President of the South African Rugby Union

Personal details
- Born: 18 June 1932 Britstown, Karoo, Western Cape
- Died: 1 February 2013 (aged 80) Durban, KwaZulu-Natal

= Louis Luyt =

South African businessman and politician

Louis Luyt (18 June 1932 – 1 February 2013) was a South African business tycoon and politician, and one-time rugby administrator.

Having been a rugby player as a young man, Luyt went on to become a businessman. He founded Triomf Fertiliser and Luyt Breweries, and took control of Ellis Park stadium in Johannesburg. Distrusted by the Afrikaner elite, Luyt achieved financial success without being a member of the secretive Broederbond.

==The Citizen==
In 1976, during the apartheid era, Luyt founded a new English language newspaper, The Citizen. It was later revealed that the money to establish and finance the newspaper had come from a secret slush fund of the Department of Information, and ultimately from the Department of Defense.

==Rugby administrator==

He was president of the South African Rugby Union when the Springboks, the national team, won the Rugby World Cup in 1995 at their first attempt after returning to international competition after more than a decade of isolation. At the official dinner for the Springboks and the New Zealand All Blacks, following the former's narrow victory over the latter in the final, in a speech described by the New Zealand media as "boorish", he declared that if they had played, South Africa would have won the previous two Rugby World Cups including the 1987 tournament won by the All Blacks.

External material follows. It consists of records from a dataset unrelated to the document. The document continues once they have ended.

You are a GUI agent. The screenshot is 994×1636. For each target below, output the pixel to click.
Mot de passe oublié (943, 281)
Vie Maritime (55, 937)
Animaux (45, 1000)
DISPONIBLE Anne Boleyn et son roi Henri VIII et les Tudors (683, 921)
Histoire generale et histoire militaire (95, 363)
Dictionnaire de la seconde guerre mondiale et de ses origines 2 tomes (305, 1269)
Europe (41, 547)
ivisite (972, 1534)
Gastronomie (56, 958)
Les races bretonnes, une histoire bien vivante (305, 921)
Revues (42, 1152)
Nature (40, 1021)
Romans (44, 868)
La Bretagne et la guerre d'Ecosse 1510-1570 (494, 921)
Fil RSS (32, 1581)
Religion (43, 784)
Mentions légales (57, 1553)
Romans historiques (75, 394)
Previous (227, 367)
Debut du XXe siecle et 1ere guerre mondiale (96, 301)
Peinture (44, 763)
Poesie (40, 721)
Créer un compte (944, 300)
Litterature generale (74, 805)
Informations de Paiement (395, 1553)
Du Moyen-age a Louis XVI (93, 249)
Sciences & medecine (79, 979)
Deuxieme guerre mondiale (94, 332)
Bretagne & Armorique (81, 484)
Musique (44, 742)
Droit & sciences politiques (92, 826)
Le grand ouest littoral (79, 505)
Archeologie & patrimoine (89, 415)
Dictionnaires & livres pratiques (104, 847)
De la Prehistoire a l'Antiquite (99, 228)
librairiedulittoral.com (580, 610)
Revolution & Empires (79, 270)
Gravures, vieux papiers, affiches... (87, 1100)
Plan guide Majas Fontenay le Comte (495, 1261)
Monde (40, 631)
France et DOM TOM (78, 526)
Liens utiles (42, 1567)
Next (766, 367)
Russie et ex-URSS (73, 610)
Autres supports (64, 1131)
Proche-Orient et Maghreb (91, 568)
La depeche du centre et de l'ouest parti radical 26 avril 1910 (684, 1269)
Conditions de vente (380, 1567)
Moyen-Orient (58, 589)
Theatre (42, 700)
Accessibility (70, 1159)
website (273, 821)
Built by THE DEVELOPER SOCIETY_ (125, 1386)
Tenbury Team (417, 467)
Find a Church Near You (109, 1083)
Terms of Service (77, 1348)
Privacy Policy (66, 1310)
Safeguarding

In response, the All Blacks walked out of the dinner. During that same dinner, he also caused controversy by publicly thanking referee Derek Bevan for his refereeing during the semi-final between France and South Africa; Bevan had denied France a last-minute try, despite it "look[ing] like [Frenchman Abdelatif Benazzi] had grounded the ball over the tryline on the slow motion action replay" (there was at the time no television match official). Had the try been allowed, France would have taken the lead. Luyt invited Bevan onto stage to accept an expensive gold watch, leading to a mass walkout, with Bevan himself leaving the room.

In 1998 allegations of lingering racism in rugby led to him being required to appear before a presidential commission of inquiry but Luyt refused to appear and forced President Mandela into court. The High Court found for Luyt, but on appeal the Constitutional Court found against him and for the President.

==Politician==
In 1998, Luyt resigned as rugby union president after being accused of racism and financial mismanagement, and he later formed a political party. He was a member of Parliament as leader of the Federal Alliance from 1999. In 2000 the Federal Alliance merged with the Democratic Party and the New National Party to form the Democratic Alliance before in 2007 Luyt finally led his party to join with the Freedom Front Plus and retired from active politics.